Cass. crim., 23 mai 2018, no 17-82355, FS–PB (cassation partielle CA Pau, 23 mars 2017), M. Soulard, prés.
Un journaliste communique à la police le courriel qu’un père de famille lui avait adressé afin qu’il procède à une enquête et publie un article sur l'action de magistrats et policiers à son endroit.
Le journaliste transmet ce courriel au procureur de la République et le père de famille est poursuivi en comparution immédiate du chef d’outrage à magistrat en raison du passage suivant : « Il n'y a pas très longtemps de cela, la cour d'appel m'a à nouveau donné raison, notamment sur deux demandes d'AJ qui avaient été abusivement rejetées par la présidente du tribunal correctionnel …, qui visiblement rédige ses décisions de justice avec les pieds, tellement le manque de base légale est à chaque fois flagrant. »

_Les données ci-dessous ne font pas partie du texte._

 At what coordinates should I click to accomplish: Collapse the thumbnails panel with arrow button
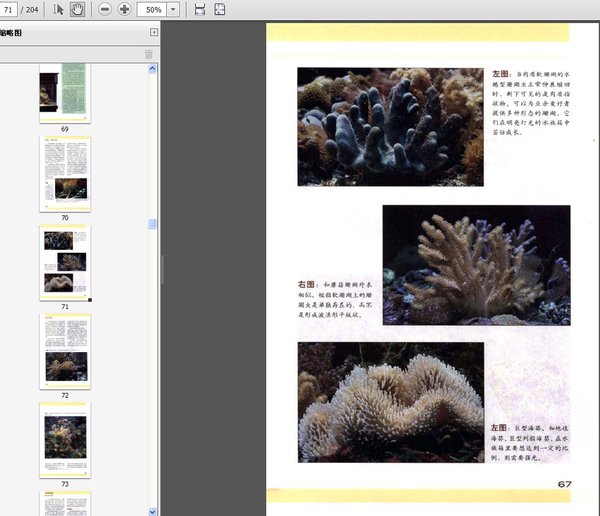153,33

Il est également poursuivi du chef de menace de mort à l’encontre du même magistrat, en raison des propos suivants : « L'avocat de Melun avait laissé une longue lettre dans laquelle il expliquait les raisons qui l'ont poussées à commettre l'irréparable. Face à la violence organisée de membres de l'autorité publique, qui usent et abusent de leurs prérogatives pour régler des comptes personnels, reste aux gens comme moi, la résistance à l'oppression. Je n'ai pas l'intention de monter en haut d'une grue pour faire respecter enfin mes droits de père.